One of the most challenging parts of launching was finding a manufacturer. I cold-called a bunch in Korea because I knew the quality and the ingredients here were something I could trust. During my first meeting, I remember walking into a room by myself and there were two older men sitting at a desk. They began questioning if I was the person they were supposed to be having a meeting with, and when I was talking, I could tell that they were confused and not really receptive to what I was saying. Then they told me very directly that I wasn't going to be able to create my brand if I wanted to go with the mission of serving young people — this was a newer idea, especially for K-beauty.
I did have a moment of self-doubt. I thought, "Can I really do this as a young female?" That's not really common in Korea — I grew up never seeing female CEOs and founders. And because everything was so personal to me, it felt like any small failure would be directly tied to my self-worth. But that also started a fire in me. I slowly gained the confidence to just be myself, and if the manufacturers or the people I met with didn't understand it, that was OK because I knew that I would be able to find someone who did.

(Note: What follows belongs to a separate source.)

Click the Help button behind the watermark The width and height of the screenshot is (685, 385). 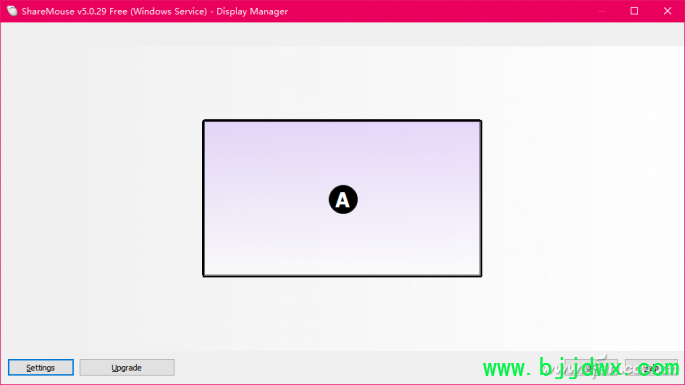(651, 368)
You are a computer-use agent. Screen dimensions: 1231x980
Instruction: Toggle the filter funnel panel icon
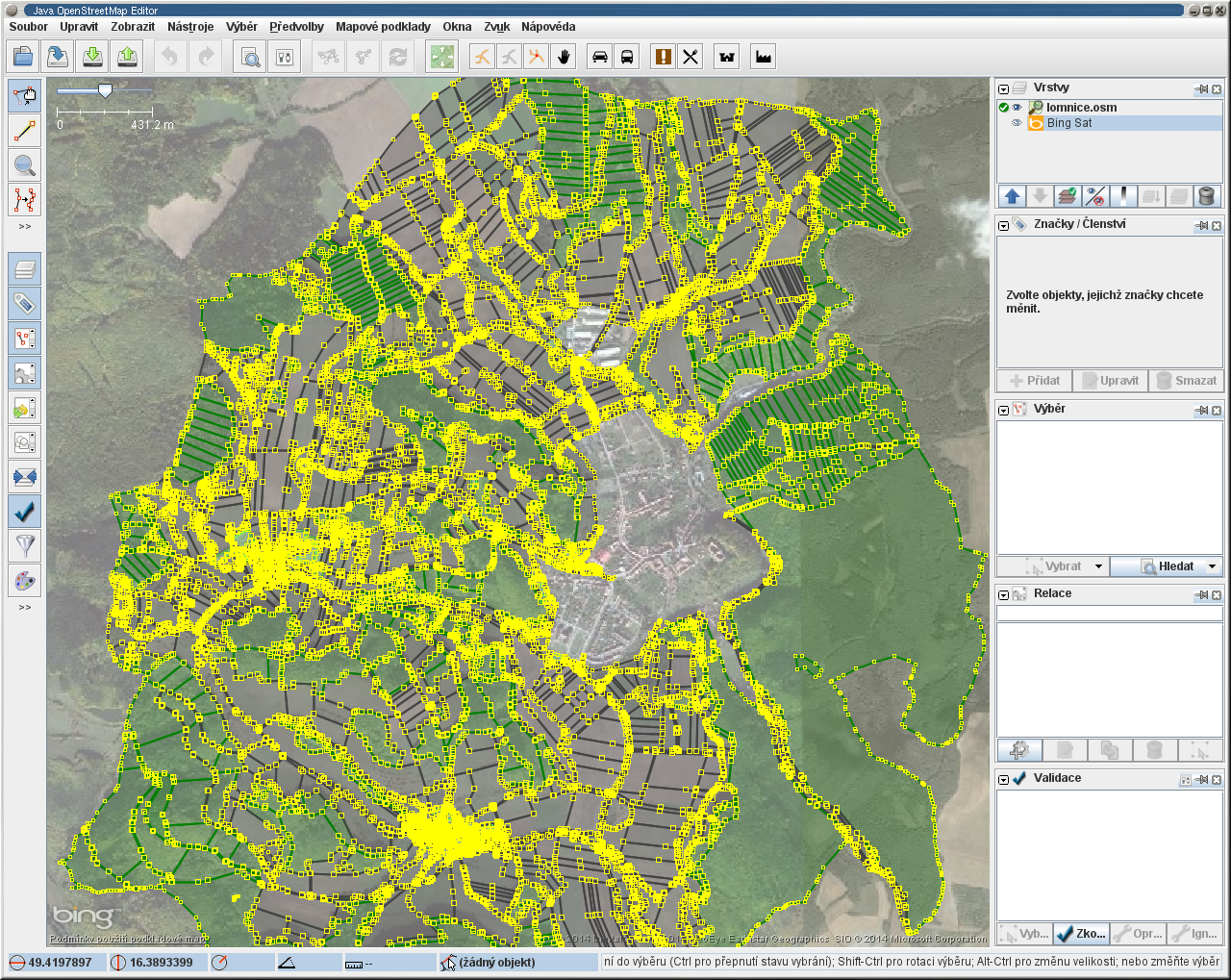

I made it a priority to meet with other Gen Z artists and creators that we feature on our social media, as well as different types of Asian founders as well. Our team at CityFace is also entirely made up of young POC. I specifically chose to recruit a team of students or recent graduates, even though I probably could have worked with more experienced professionals, because I saw it as an opportunity to directly support, empower, and learn together as Gen Z.
I've run into a lot of challenges — a lot of older people doubted me in the beginning — but the fact that I pushed through to the end and actually launched the company was a big moment for me. Knowing that I'm helping other young women entrepreneurs find confidence and know that they too can start a company has been the most rewarding part. You can't be afraid to be as vulnerable and really bring yourself to the endeavor. Because I think bringing that authenticity to your company is what gives it the most value.